# GESTELDE OPDRACHT A
Herhaal woordelijk het deel van de verdragstekst dat begint bij "Een wees van" en doorloopt tot en met "ingevolge bedoelde wetgeving.".
# GESTELDE OPDRACHT B
Beoordeel of de volgende beweringen overeenkomen met de verdragstekst, en beantwoord elke bewering met ja of nee plus de doorslaggevende woorden uit de tekst, letterlijk geciteerd. (i) Een wees van een overleden rijnvarende op wie de wetgeving van één Verdragsluitende Partij van toepassing is geweest, heeft recht op gezinsbijslagen als hij op het grondgebied van die Partij woont. (ii) Als op de rijnvarende de wetgevingen van twee of meer Partijen van toepassing zijn geweest, krijgt de wees gezinsbijslagen volgens de wetgeving van de Partij waar de rijnvarende het laatst werkte. (iii) Een wees die niet op het grondgebied van die ene Partij woont, heeft geen recht op enige bijslag.

# VERDRAGSTEKST
# # # #
Een wees van een overleden rijnvarende, op wie de wetgeving van één enkele Verdragsluitende Partij van toepassing is geweest, heeft recht op de gezinsbijslagen ingevolge deze wetgeving, indien hij op het grondgebied van deze Partij woont of, indien dit niet het geval is, op de kinderbijslagen ingevolge bedoelde wetgeving.
3
a)
De wees van een overleden rijnvarende, op wie de wetgevingen van twee of meer Verdragsluitende Partijen van toepassing zijn geweest, heeft recht op de gezinsbijslagen ingevolge de wetgeving van die Partij op het grondgebied waarvan hij woont, alsof op deze rijnvarende uitsluitend deze wetgeving van toepassing was geweest;
b)
# # # #
# GEGEVENSUITTREKSEL
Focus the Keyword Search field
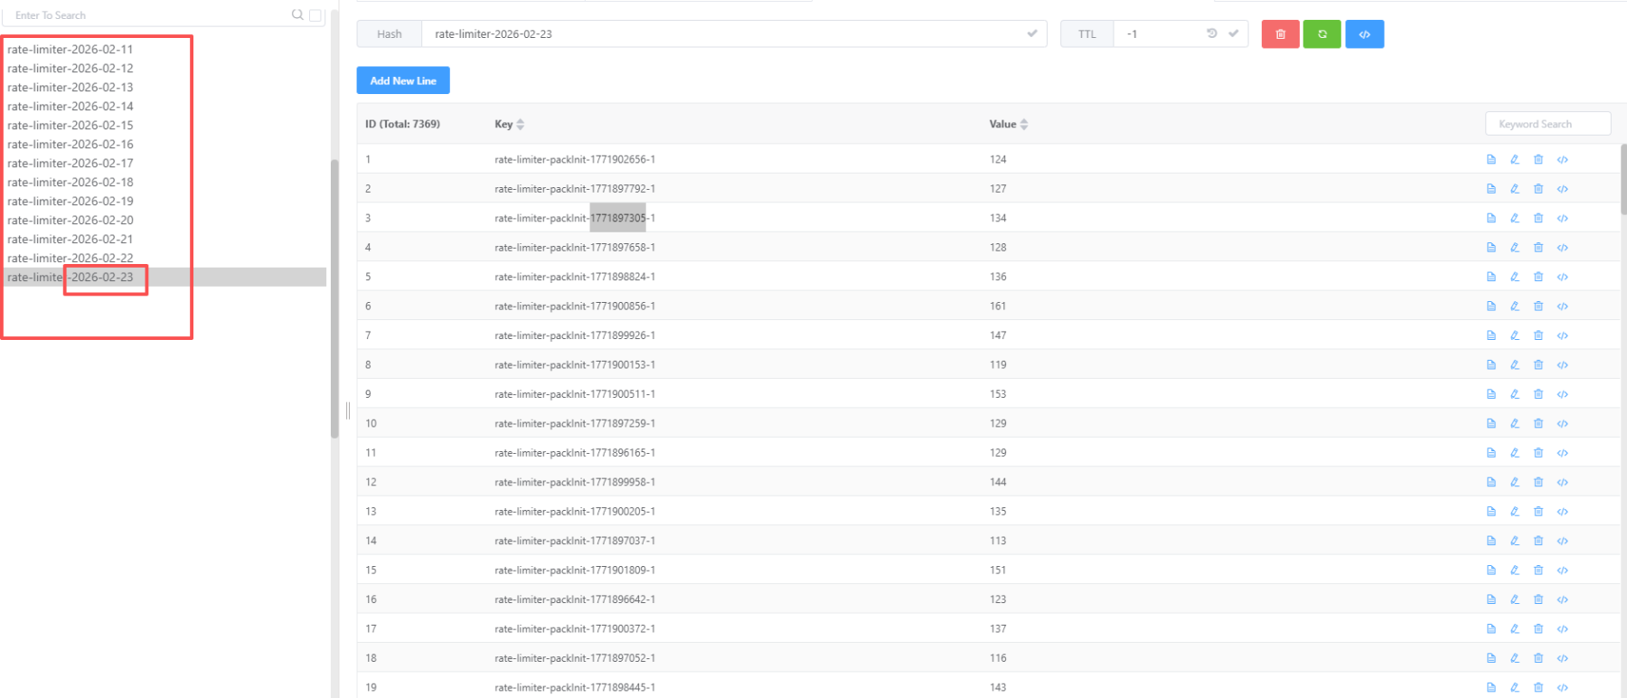Viewport: 1627px width, 698px height. click(1547, 124)
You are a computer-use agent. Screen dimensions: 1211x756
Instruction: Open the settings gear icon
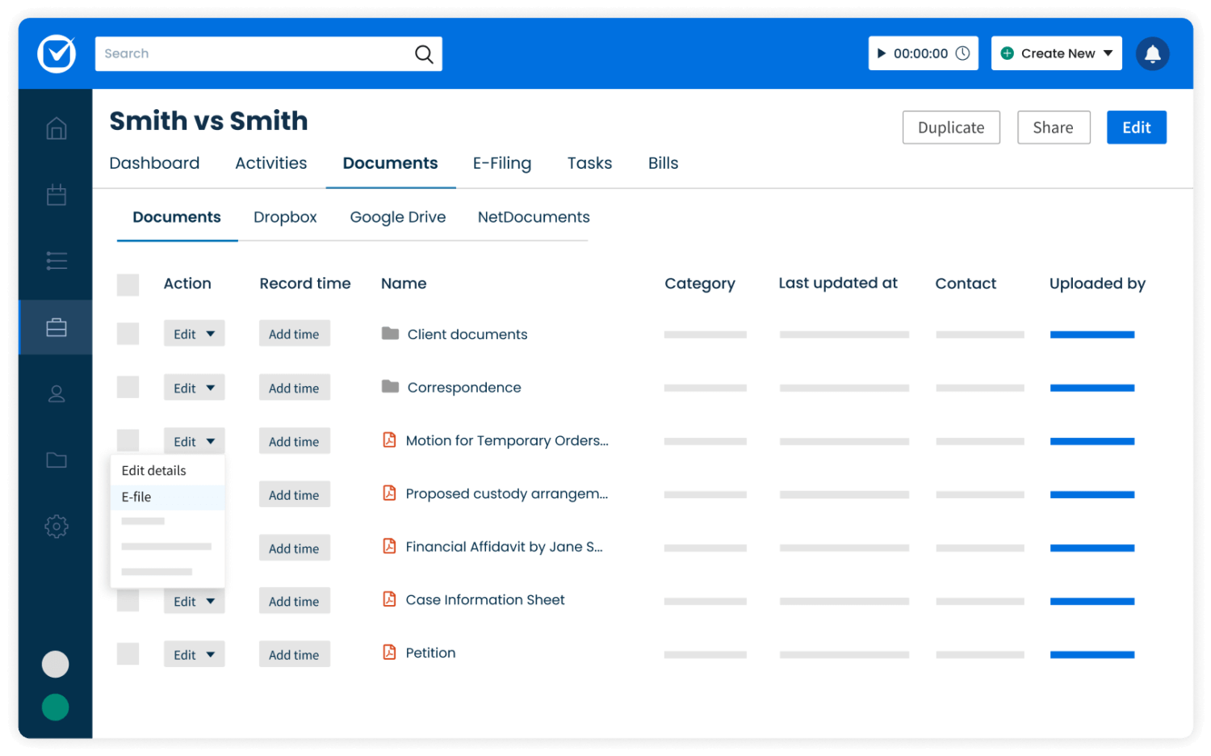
# # # #
# ANTWOORD A
Een wees van een overleden rijnvarende, op wie de wetgeving van één enkele Verdragsluitende Partij van toepassing is geweest, heeft recht op de gezinsbijslagen ingevolge deze wetgeving, indien hij op het grondgebied van deze Partij woont of, indien dit niet het geval is, op de kinderbijslagen ingevolge bedoelde wetgeving.

# ANTWOORD B
(i) Ja: "heeft recht op de gezinsbijslagen ingevolge deze wetgeving, indien hij op het grondgebied van deze Partij woont"
(ii) Nee: "heeft recht op de gezinsbijslagen ingevolge de wetgeving van die Partij op het grondgebied waarvan hij woont"
(iii) Nee: "of, indien dit niet het geval is, op de kinderbijslagen ingevolge bedoelde wetgeving"